Records provided:
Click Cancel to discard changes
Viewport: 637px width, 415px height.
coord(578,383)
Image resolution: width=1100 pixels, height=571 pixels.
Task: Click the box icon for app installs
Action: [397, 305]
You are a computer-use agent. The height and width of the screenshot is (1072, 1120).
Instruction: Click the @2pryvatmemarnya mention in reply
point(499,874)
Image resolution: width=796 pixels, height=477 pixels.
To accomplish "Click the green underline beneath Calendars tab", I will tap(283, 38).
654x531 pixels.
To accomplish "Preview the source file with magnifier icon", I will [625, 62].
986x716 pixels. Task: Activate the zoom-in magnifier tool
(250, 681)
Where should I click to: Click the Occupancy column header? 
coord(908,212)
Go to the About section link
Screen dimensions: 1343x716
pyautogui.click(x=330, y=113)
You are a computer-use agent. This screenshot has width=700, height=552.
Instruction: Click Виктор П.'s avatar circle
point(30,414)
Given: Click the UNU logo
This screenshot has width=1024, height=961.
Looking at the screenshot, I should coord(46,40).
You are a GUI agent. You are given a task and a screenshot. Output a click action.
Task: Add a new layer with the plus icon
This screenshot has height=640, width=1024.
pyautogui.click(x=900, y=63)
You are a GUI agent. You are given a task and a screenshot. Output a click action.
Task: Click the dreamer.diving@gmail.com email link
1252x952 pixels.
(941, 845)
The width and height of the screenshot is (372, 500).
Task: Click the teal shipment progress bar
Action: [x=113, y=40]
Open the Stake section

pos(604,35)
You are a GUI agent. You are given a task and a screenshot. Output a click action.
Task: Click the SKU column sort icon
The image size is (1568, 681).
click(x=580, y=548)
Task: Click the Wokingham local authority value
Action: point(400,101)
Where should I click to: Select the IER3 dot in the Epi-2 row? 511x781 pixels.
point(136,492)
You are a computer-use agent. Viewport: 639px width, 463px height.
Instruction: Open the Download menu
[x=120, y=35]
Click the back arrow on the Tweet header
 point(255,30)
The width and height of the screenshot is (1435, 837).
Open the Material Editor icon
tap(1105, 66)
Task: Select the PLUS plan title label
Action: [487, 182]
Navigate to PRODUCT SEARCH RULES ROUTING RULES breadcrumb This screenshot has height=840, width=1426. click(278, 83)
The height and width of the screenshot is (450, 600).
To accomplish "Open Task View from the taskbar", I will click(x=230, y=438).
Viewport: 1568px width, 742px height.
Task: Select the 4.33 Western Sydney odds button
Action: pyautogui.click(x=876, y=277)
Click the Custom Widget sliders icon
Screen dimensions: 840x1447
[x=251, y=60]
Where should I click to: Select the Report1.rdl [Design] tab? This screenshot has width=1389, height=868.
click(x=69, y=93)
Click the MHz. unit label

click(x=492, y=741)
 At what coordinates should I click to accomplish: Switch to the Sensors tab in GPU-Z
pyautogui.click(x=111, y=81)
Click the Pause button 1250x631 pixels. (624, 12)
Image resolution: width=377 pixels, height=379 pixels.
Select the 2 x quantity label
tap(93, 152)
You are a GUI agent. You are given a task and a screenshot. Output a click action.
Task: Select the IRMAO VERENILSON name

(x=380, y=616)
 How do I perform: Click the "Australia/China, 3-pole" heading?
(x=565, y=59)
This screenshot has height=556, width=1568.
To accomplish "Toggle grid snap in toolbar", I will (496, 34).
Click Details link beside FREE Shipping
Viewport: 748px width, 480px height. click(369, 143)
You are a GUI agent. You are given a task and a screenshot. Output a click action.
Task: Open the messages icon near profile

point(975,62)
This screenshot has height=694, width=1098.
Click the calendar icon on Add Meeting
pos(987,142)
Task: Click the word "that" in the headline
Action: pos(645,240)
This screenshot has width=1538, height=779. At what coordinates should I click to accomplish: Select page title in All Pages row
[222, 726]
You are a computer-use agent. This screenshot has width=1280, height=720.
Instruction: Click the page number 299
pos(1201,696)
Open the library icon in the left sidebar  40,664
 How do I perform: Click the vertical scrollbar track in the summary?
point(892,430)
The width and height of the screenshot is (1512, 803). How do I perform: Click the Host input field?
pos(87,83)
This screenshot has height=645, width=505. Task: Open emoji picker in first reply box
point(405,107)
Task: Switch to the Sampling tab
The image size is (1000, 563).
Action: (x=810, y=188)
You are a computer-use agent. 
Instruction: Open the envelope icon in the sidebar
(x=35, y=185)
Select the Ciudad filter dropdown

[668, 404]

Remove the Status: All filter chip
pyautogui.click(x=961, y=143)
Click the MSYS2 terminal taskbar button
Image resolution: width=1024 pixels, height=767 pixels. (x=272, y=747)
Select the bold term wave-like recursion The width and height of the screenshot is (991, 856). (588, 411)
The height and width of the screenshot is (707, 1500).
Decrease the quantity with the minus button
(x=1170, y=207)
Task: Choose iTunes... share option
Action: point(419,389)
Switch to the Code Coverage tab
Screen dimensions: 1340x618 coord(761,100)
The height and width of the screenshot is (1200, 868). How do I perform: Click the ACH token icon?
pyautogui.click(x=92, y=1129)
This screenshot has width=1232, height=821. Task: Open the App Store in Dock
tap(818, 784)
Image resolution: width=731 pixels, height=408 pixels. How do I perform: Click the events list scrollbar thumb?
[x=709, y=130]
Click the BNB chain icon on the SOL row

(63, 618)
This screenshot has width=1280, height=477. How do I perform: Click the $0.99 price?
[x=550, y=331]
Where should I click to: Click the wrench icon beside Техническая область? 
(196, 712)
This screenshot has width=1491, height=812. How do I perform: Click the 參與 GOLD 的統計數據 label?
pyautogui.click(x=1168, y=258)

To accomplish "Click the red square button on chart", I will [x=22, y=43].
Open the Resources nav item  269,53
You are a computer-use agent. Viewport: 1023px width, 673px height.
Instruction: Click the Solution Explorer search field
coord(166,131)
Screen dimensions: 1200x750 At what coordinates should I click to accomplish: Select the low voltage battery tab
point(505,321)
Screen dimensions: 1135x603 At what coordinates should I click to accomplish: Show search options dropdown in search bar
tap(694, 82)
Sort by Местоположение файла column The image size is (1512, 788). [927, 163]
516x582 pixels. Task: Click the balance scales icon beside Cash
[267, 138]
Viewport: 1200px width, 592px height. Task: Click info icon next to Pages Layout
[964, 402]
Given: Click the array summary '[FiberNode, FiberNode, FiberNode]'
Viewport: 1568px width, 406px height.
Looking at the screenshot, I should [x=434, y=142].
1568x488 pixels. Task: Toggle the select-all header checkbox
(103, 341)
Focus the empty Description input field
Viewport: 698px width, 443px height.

About this exercise:
A verbatim transcription of all the entries above is required.

Answer space:
Click Cancel to discard changes
Viewport: 637px width, 415px height.
coord(578,383)
Image resolution: width=1100 pixels, height=571 pixels.
Task: Click the box icon for app installs
Action: [397, 305]
You are a computer-use agent. The height and width of the screenshot is (1072, 1120).
Instruction: Click the @2pryvatmemarnya mention in reply
point(499,874)
Image resolution: width=796 pixels, height=477 pixels.
To accomplish "Click the green underline beneath Calendars tab", I will tap(283, 38).
654x531 pixels.
To accomplish "Preview the source file with magnifier icon", I will [625, 62].
986x716 pixels. Task: Activate the zoom-in magnifier tool
(250, 681)
Where should I click to: Click the Occupancy column header? 
coord(908,212)
Go to the About section link
Screen dimensions: 1343x716
pyautogui.click(x=330, y=113)
You are a computer-use agent. This screenshot has width=700, height=552.
Instruction: Click Виктор П.'s avatar circle
point(30,414)
Given: Click the UNU logo
This screenshot has width=1024, height=961.
Looking at the screenshot, I should coord(46,40).
You are a GUI agent. You are given a task and a screenshot. Output a click action.
Task: Add a new layer with the plus icon
This screenshot has height=640, width=1024.
pyautogui.click(x=900, y=63)
You are a GUI agent. You are given a task and a screenshot. Output a click action.
Task: Click the dreamer.diving@gmail.com email link
1252x952 pixels.
(941, 845)
The width and height of the screenshot is (372, 500).
Task: Click the teal shipment progress bar
Action: [x=113, y=40]
Open the Stake section

pos(604,35)
You are a GUI agent. You are given a task and a screenshot. Output a click action.
Task: Click the SKU column sort icon
The image size is (1568, 681).
click(x=580, y=548)
Task: Click the Wokingham local authority value
Action: point(400,101)
Where should I click to: Select the IER3 dot in the Epi-2 row? 511x781 pixels.
point(136,492)
You are a computer-use agent. Viewport: 639px width, 463px height.
Instruction: Open the Download menu
[x=120, y=35]
Click the back arrow on the Tweet header
 point(255,30)
The width and height of the screenshot is (1435, 837).
Open the Material Editor icon
tap(1105, 66)
Task: Select the PLUS plan title label
Action: [487, 182]
Navigate to PRODUCT SEARCH RULES ROUTING RULES breadcrumb This screenshot has height=840, width=1426. click(278, 83)
The height and width of the screenshot is (450, 600).
To accomplish "Open Task View from the taskbar", I will click(x=230, y=438).
Viewport: 1568px width, 742px height.
Task: Select the 4.33 Western Sydney odds button
Action: pyautogui.click(x=876, y=277)
Click the Custom Widget sliders icon
Screen dimensions: 840x1447
[x=251, y=60]
Where should I click to: Select the Report1.rdl [Design] tab? This screenshot has width=1389, height=868.
click(x=69, y=93)
Click the MHz. unit label

click(x=492, y=741)
 At what coordinates should I click to accomplish: Switch to the Sensors tab in GPU-Z
pyautogui.click(x=111, y=81)
Click the Pause button 1250x631 pixels. (624, 12)
Image resolution: width=377 pixels, height=379 pixels.
Select the 2 x quantity label
tap(93, 152)
You are a GUI agent. You are given a task and a screenshot. Output a click action.
Task: Select the IRMAO VERENILSON name

(x=380, y=616)
 How do I perform: Click the "Australia/China, 3-pole" heading?
(x=565, y=59)
This screenshot has height=556, width=1568.
To accomplish "Toggle grid snap in toolbar", I will (496, 34).
Click Details link beside FREE Shipping
Viewport: 748px width, 480px height. click(369, 143)
You are a GUI agent. You are given a task and a screenshot. Output a click action.
Task: Open the messages icon near profile

point(975,62)
This screenshot has height=694, width=1098.
Click the calendar icon on Add Meeting
pos(987,142)
Task: Click the word "that" in the headline
Action: pos(645,240)
This screenshot has width=1538, height=779. At what coordinates should I click to accomplish: Select page title in All Pages row
[222, 726]
You are a computer-use agent. This screenshot has width=1280, height=720.
Instruction: Click the page number 299
pos(1201,696)
Open the library icon in the left sidebar  40,664
 How do I perform: Click the vertical scrollbar track in the summary?
point(892,430)
The width and height of the screenshot is (1512, 803). How do I perform: Click the Host input field?
pos(87,83)
This screenshot has height=645, width=505. Task: Open emoji picker in first reply box
point(405,107)
Task: Switch to the Sampling tab
The image size is (1000, 563).
Action: (x=810, y=188)
You are a computer-use agent. 
Instruction: Open the envelope icon in the sidebar
(x=35, y=185)
Select the Ciudad filter dropdown

[668, 404]

Remove the Status: All filter chip
pyautogui.click(x=961, y=143)
Click the MSYS2 terminal taskbar button
Image resolution: width=1024 pixels, height=767 pixels. (x=272, y=747)
Select the bold term wave-like recursion The width and height of the screenshot is (991, 856). (588, 411)
The height and width of the screenshot is (707, 1500).
Decrease the quantity with the minus button
(x=1170, y=207)
Task: Choose iTunes... share option
Action: point(419,389)
Switch to the Code Coverage tab
Screen dimensions: 1340x618 coord(761,100)
The height and width of the screenshot is (1200, 868). How do I perform: Click the ACH token icon?
pyautogui.click(x=92, y=1129)
This screenshot has width=1232, height=821. Task: Open the App Store in Dock
tap(818, 784)
Image resolution: width=731 pixels, height=408 pixels. How do I perform: Click the events list scrollbar thumb?
[x=709, y=130]
Click the BNB chain icon on the SOL row

(63, 618)
This screenshot has width=1280, height=477. How do I perform: Click the $0.99 price?
[x=550, y=331]
Where should I click to: Click the wrench icon beside Техническая область? 
(196, 712)
This screenshot has width=1491, height=812. How do I perform: Click the 參與 GOLD 的統計數據 label?
pyautogui.click(x=1168, y=258)

To accomplish "Click the red square button on chart", I will [x=22, y=43].
Open the Resources nav item  269,53
You are a computer-use agent. Viewport: 1023px width, 673px height.
Instruction: Click the Solution Explorer search field
coord(166,131)
Screen dimensions: 1200x750 At what coordinates should I click to accomplish: Select the low voltage battery tab
point(505,321)
Screen dimensions: 1135x603 At what coordinates should I click to accomplish: Show search options dropdown in search bar
tap(694, 82)
Sort by Местоположение файла column The image size is (1512, 788). [927, 163]
516x582 pixels. Task: Click the balance scales icon beside Cash
[267, 138]
Viewport: 1200px width, 592px height. Task: Click info icon next to Pages Layout
[964, 402]
Given: Click the array summary '[FiberNode, FiberNode, FiberNode]'
Viewport: 1568px width, 406px height.
Looking at the screenshot, I should [x=434, y=142].
1568x488 pixels. Task: Toggle the select-all header checkbox
(103, 341)
Focus the empty Description input field
Viewport: 698px width, 443px height.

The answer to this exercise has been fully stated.